Take the line containing "This screenshot has" through the last line of the data and retype those lines exactly. Pictures do not belong in the copy.
*** Listed records Section Begins ***
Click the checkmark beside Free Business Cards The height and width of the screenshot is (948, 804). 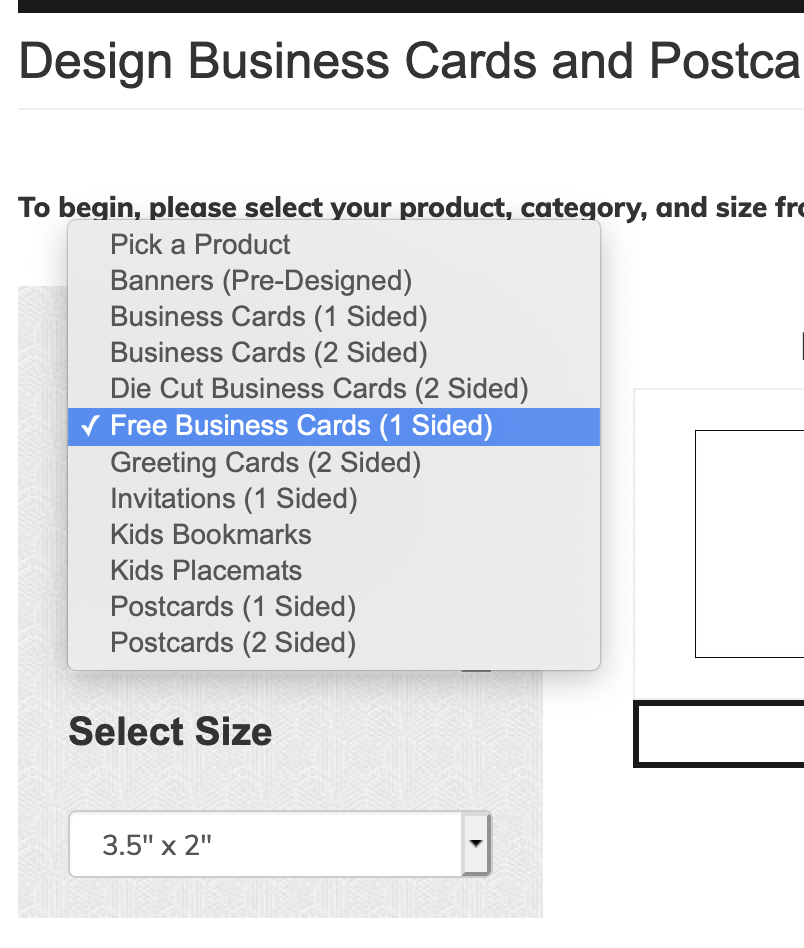[x=90, y=426]
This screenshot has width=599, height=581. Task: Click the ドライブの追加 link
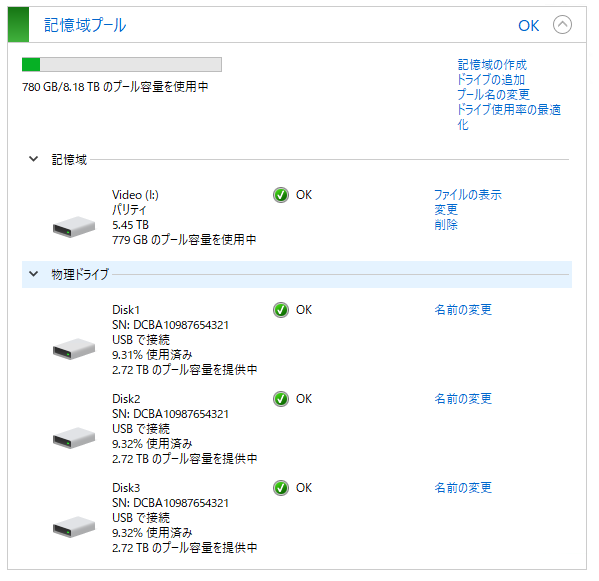coord(491,79)
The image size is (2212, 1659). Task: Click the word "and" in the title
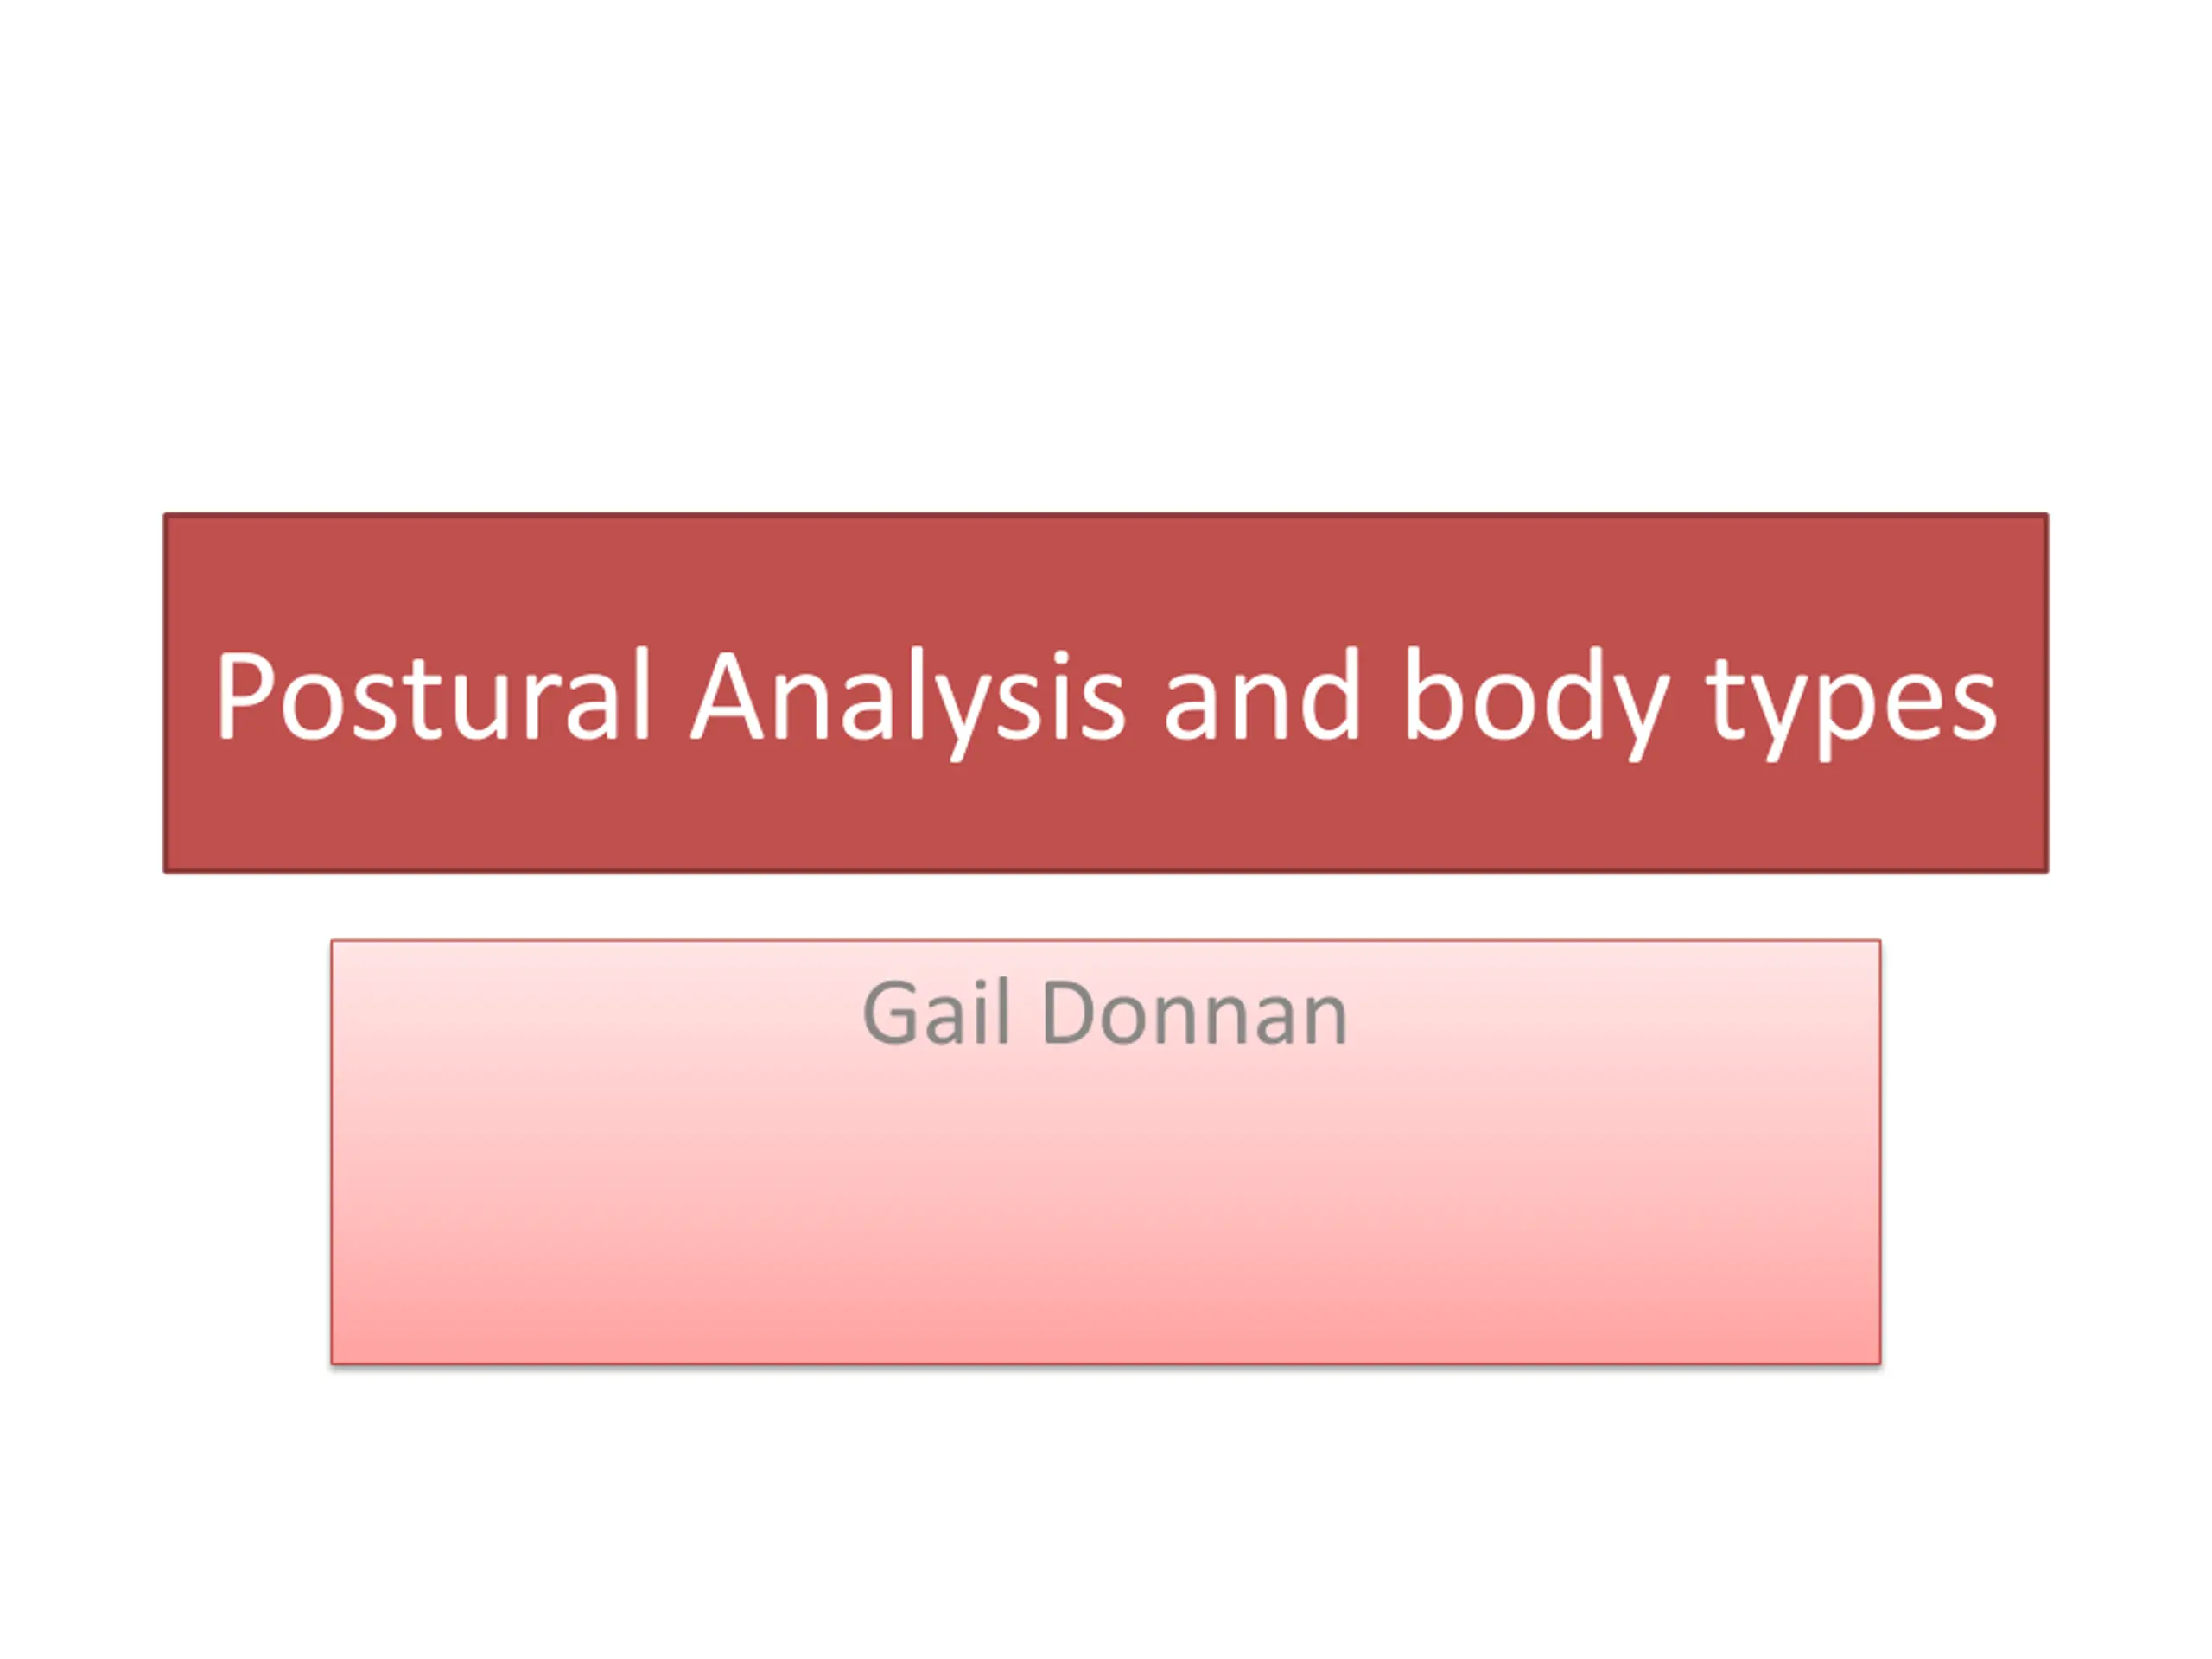(1262, 693)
*** Listed records Section Ends ***
Exercise answer
This screenshot has width=599, height=581. Task: Click the ドライブの追加 link
coord(491,79)
The image size is (2212, 1659). Task: Click the word "and" in the title
(1262, 693)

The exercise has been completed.